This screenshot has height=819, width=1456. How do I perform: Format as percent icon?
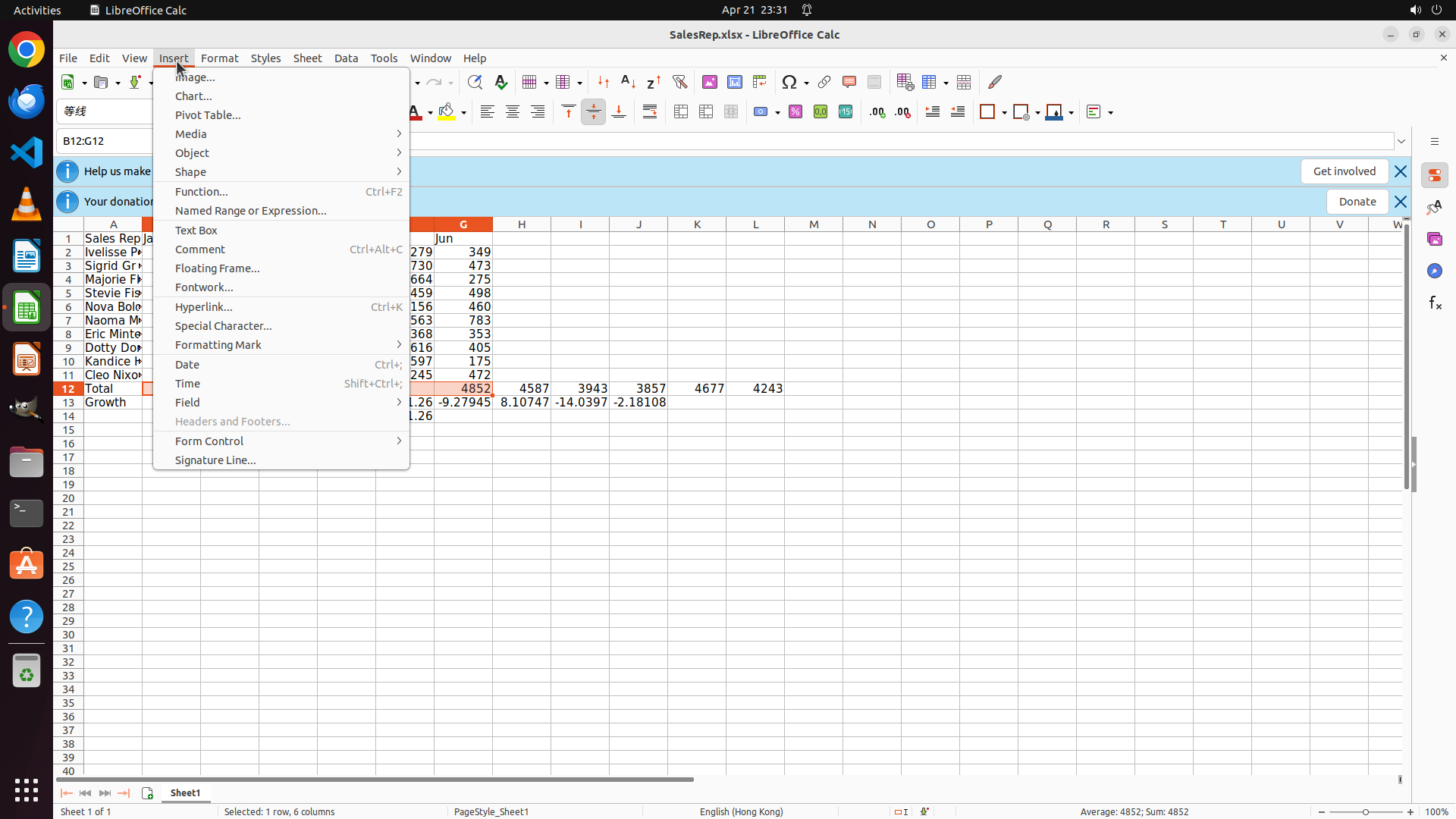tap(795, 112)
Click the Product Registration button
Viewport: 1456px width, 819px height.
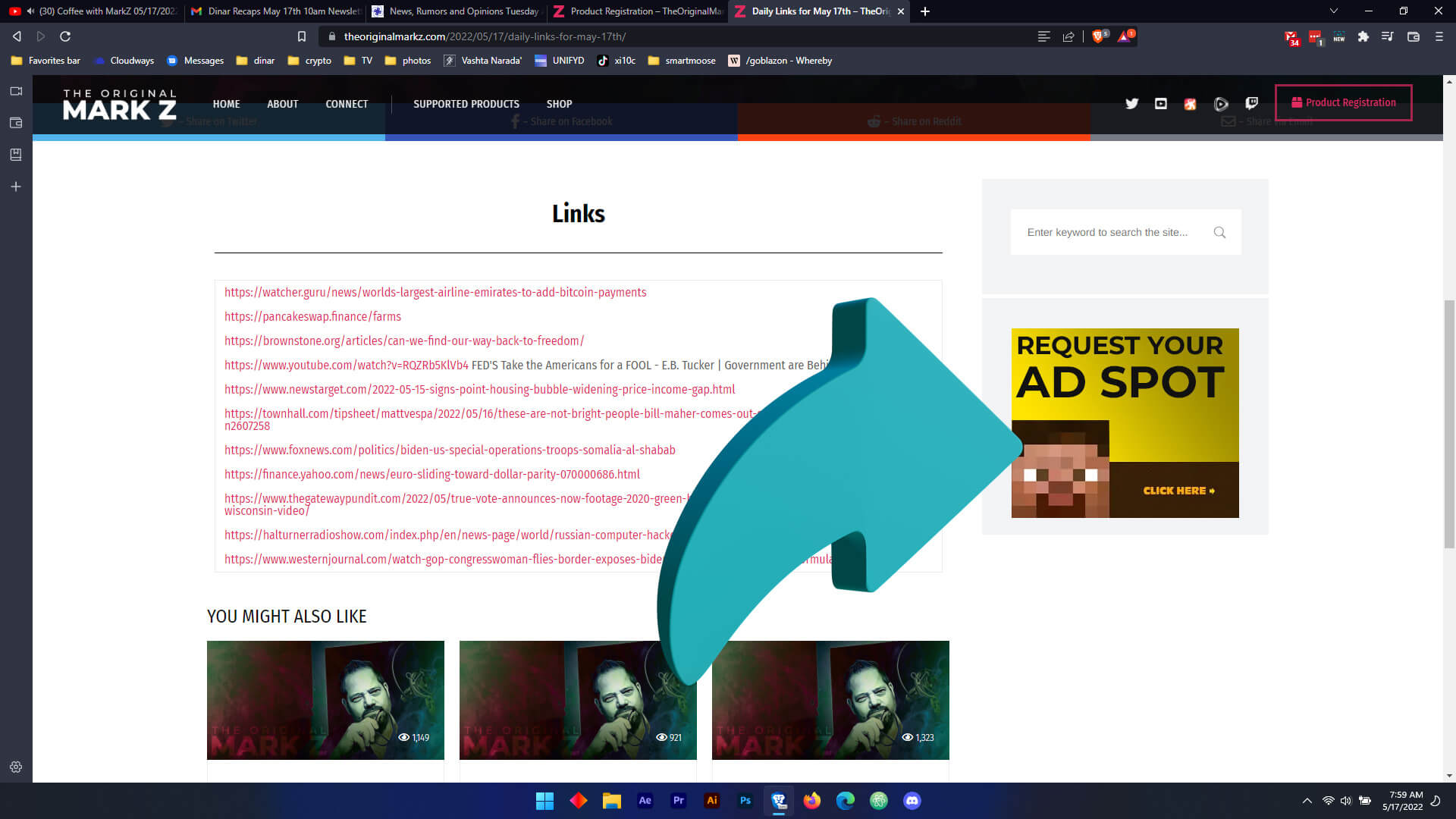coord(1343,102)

════

- **Work item**: Everything from the line with "Click the Product Registration button" through the end of the listing above, both ends included, should be set down exactly; copy nothing else, and skip the pictures.

- **Reply to the exercise**:
Click the Product Registration button
Viewport: 1456px width, 819px height.
coord(1343,102)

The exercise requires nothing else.